Sang centaurus mengernyitkan alisnya yang lebat. “Kau tidak mempertimbangkan untuk membangun pondok di sana, ‘kan? Seperti yang sudah kukatakan, para dryad tidak akan—”
“Aku hanya membutuhkan area kerja yang terpencil,” kataku. “Aku tidak akan membangun apa pun yang besar atau permanen di lokasi tersebut. Percayalah kepadaku tentang ini, oke?”
Chiron mengelus-elus janggutnya. “Yah, kau memang tidak pernah mengecewakanku. Selain itu, aku berutang budi kepadamu karena sudah mendesain kamar mandi seukuran centaurus di Rumah Besar. Baiklah, Annabeth. Kau kuberi izin.”
Hari-hari berikutnya berkelebat lewat begitu saja, diisi oleh kesibukan mengukur, menggergaji, dan memalu. Pada akhir pekan tersebut, aku sudah merampungkan model desainku yang seukuran aslinya, diletakkan di atas alas beroda supaya mudah dipindahkan. Aku menyuap temanku, dua pegasus Blackjack dan Porkpie, dengan donat sehingga mereka setuju membawakan kreasiku dari hutan ke lapangan bersama.
Segelintir pekemah menghampiri untuk melihat apa yang sudah kubangun. “Imut sekali!” puji Lacy dari pondok Aphrodite. “Tapi, itu apa?”

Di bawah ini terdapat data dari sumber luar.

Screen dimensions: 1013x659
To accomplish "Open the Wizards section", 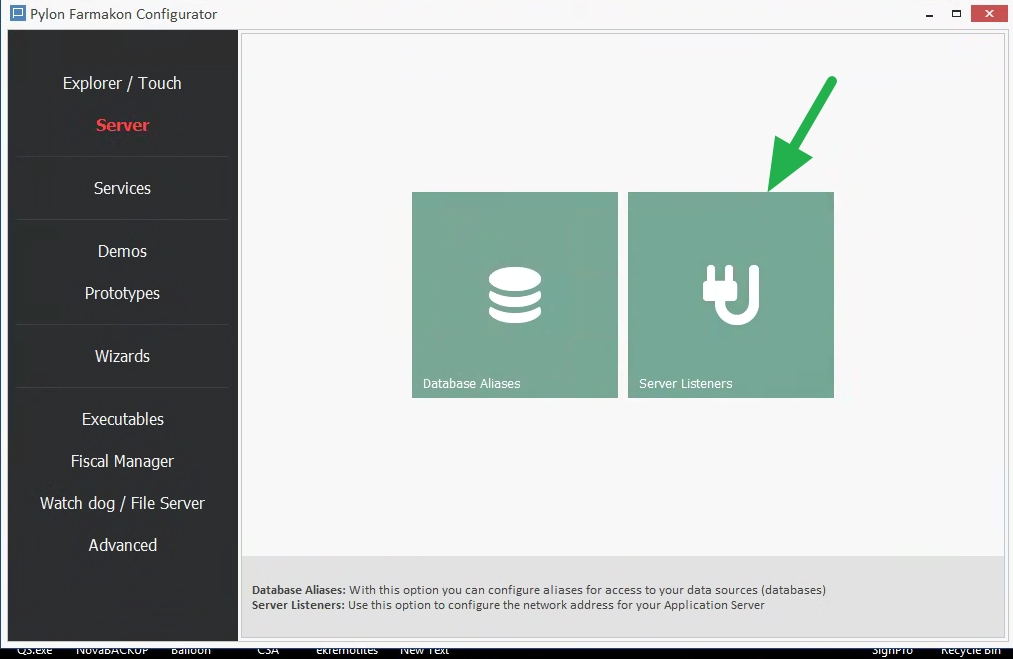I will (x=122, y=356).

“Gudang portabel,” tebak Clarisse La Rue, melihat roda-roda. “Atau kereta perang beratap. Tunggu dulu—bukan itu. Kakus gerak cepat.”
“Semua salah,” jawabku, agak tersinggung. “Aku menyebutnya rumah mungil. Silakan lihat sendiri!”
Aku membuka pintu dan mengundang mereka masuk, beberapa orang sekaligus. Ruang duduk utama memang ringkas, tetapi bisa ditempati. Dua sofa yang menyambung ke dinding dapat dipergunakan pula sebagai kasur. Aku mengangkat bantalan sofa. “Lihat ini? Di bawah sini tersedia ruang untuk menyimpan pakaian, baju tempur, senjata. Ukurannya malah cukup panjang untuk memuat tombak listrikmu, Clarisse.”